# Python notebook that is used to get all the default data from the list of courses with department and difficulty

## Import the libraries

In [None]:
%pip install pandas
%pip install numpy
%pip install nltk
%pip install torch
%pip install transformers

In [None]:
import pandas as pd
import numpy as np
import itertools as it

import nltk

import torch
from transformers import AutoTokenizer, AutoModel

### nltk requires that these modules be downloaded separately

In [None]:
nltk.download("stopwords")
nltk.download("punkt")
nltk.download("punkt_tab")
nltk.download("wordnet")

In [None]:
from nltk.corpus import stopwords
from nltk.tokenize import word_tokenize
from nltk.stem import WordNetLemmatizer

## Read the file and store them in a pandas data frame

In [None]:
df = pd.read_json("list of courses with dept and difficulty.json")
df.rename(columns={"Offering Dept": "degree_type", "Difficulty": "difficulty", "Course Title": "course_name"}, inplace=True)
df["degree_type"] = df["degree_type"].str.lower()
df["course_name"] = df["course_name"].str.lower()
df.head()

### Get all the unique degree types and set their index starting from 1

In [None]:
degree_types = pd.DataFrame(df["degree_type"].unique(), columns=["degree_type"])
degree_types.index = range(1, len(degree_types) + 1)
degree_types.index.name = "id"
degree_types.to_csv("degree_type.csv")

### Get all the courses and set their index starting from 1

In [None]:
course = df[["course_name", "difficulty"]]
# remove duplicates
course.drop_duplicates(subset="course_name", inplace=True)
course.index = range(1, len(course) + 1)
course.index.name = "id"

For courses generate embeddings to make content based filtering more accurate

In [None]:
model_name = "FacebookAI/xlm-roberta-base"
tokenizer = AutoTokenizer.from_pretrained(model_name)
model = AutoModel.from_pretrained(model_name)
course_names = course["course_name"].tolist()
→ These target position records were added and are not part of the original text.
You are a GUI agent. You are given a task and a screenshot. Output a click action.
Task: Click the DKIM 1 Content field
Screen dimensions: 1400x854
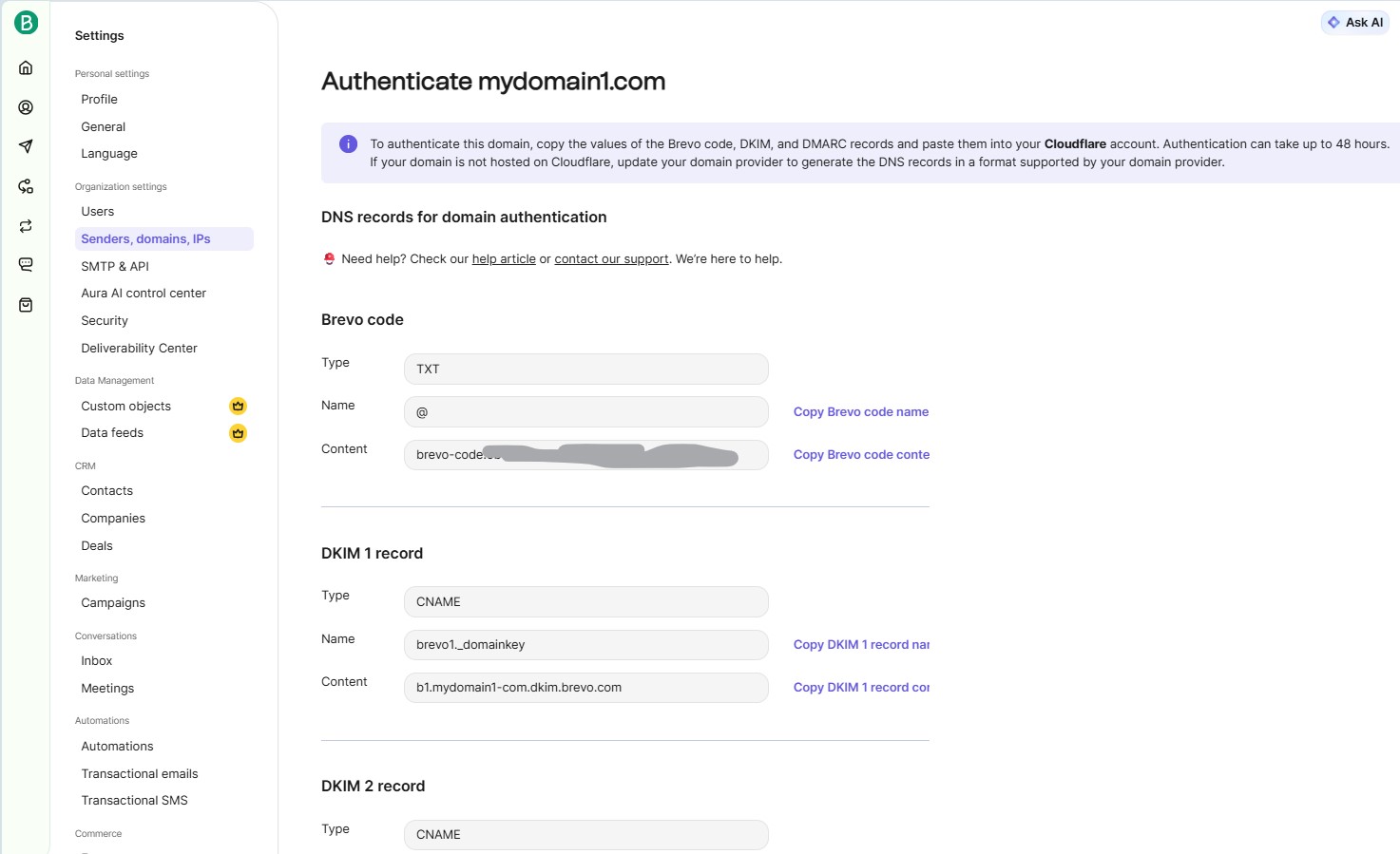585,688
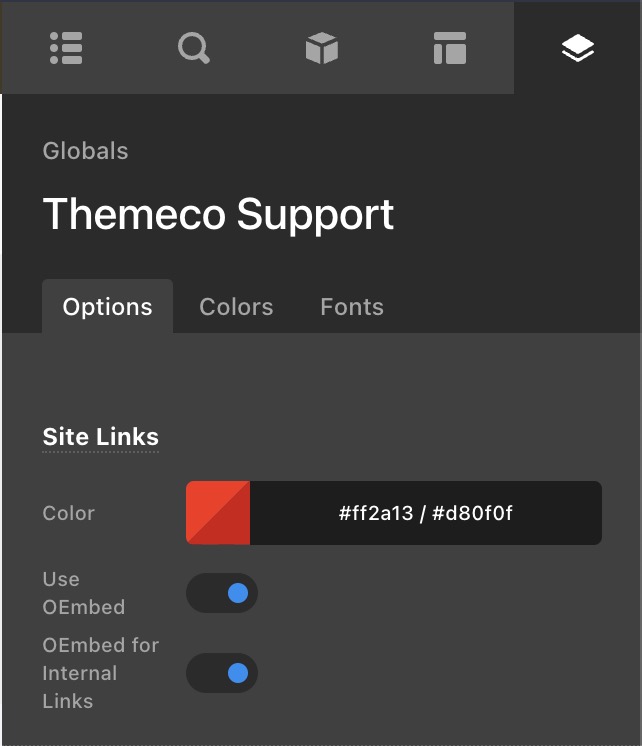Open the outline list icon panel
This screenshot has height=746, width=642.
66,48
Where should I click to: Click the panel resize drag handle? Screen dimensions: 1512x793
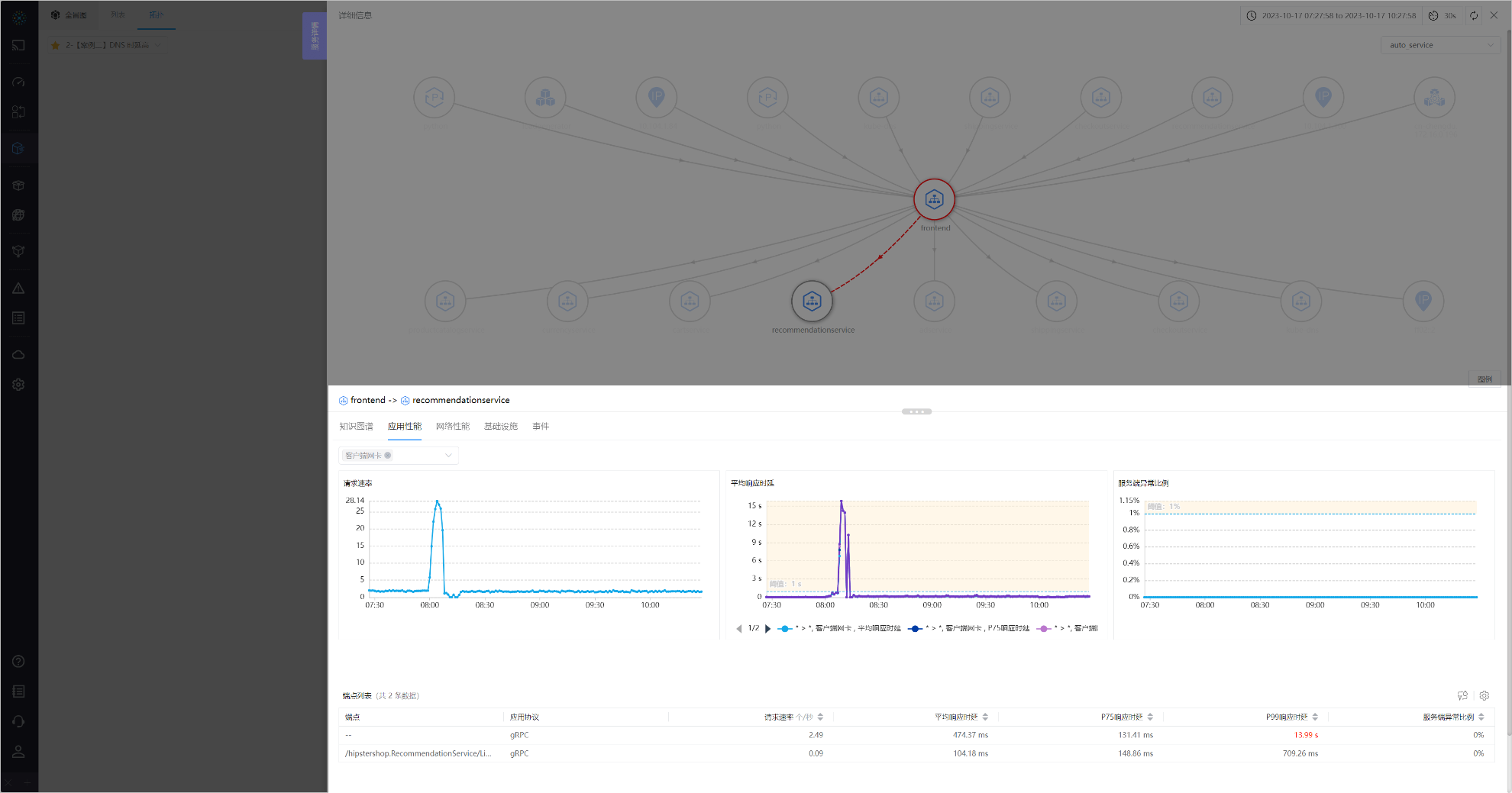point(916,411)
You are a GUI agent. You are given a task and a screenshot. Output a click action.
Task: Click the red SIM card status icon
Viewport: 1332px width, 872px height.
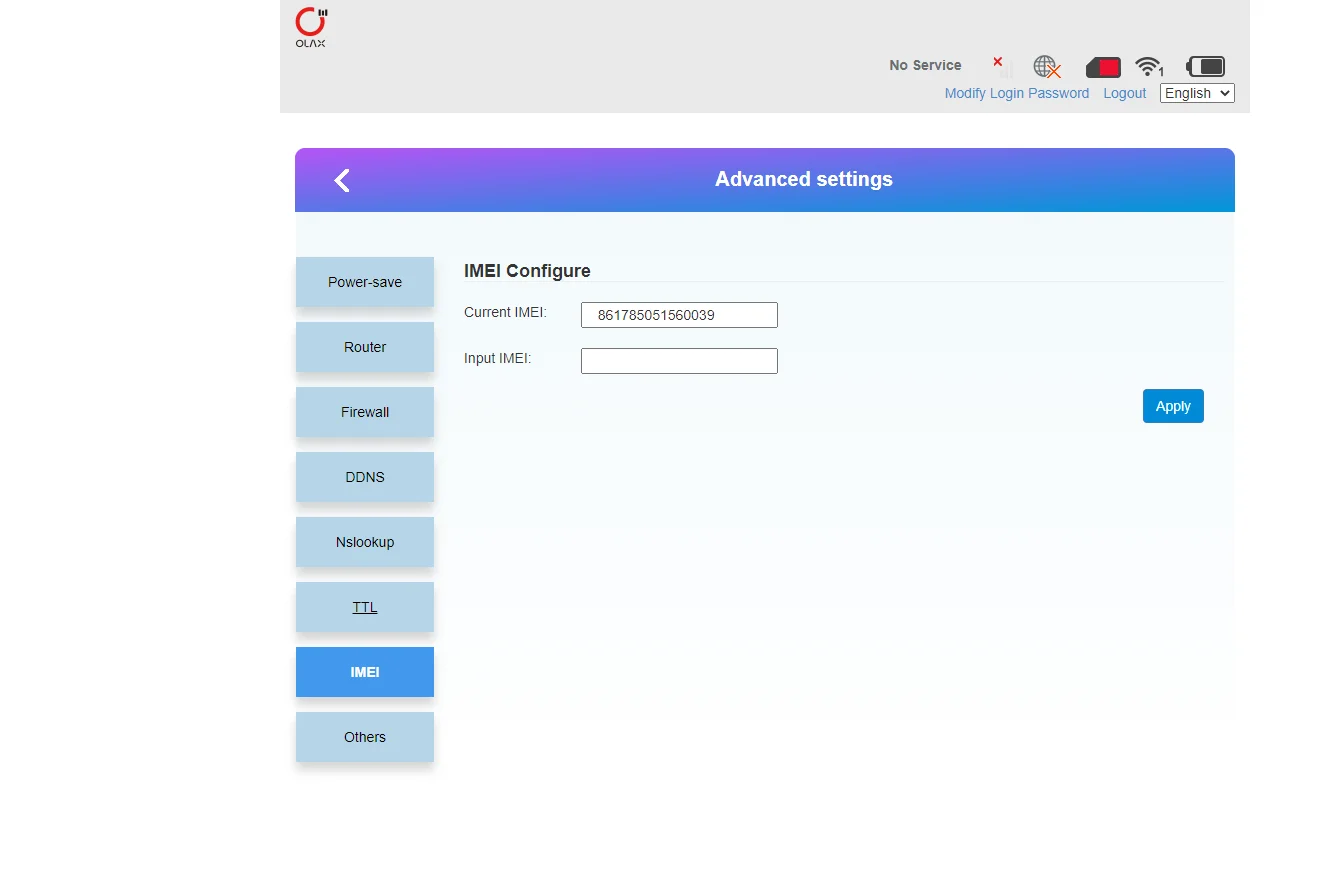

encoded_input = tokenizer(
    course_names,
    padding=True,
    truncation=True,
    return_tensors='pt'
)

with torch.no_grad():
    model_output = model(**encoded_input)

token_embeddings = model_output.last_hidden_state

attention_mask = encoded_input['attention_mask']

mask_expended = attention_mask.unsqueeze(-1).expand(token_embeddings.size()).float()

sum_embeddings = torch.sum(token_embeddings * mask_expended, 1)

sum_mask = torch.clamp(mask_expended.sum(1), min=1e-9)
sentence_embeddings = sum_embeddings / sum_mask

print("shape of sentence embeddings:")
print(sentence_embeddings.shape)

print("\nEmbedding for the first sentence (first 10 values):")
print(sentence_embeddings[0][:10])

In [None]:
embeddings_list = sentence_embeddings.cpu().tolist()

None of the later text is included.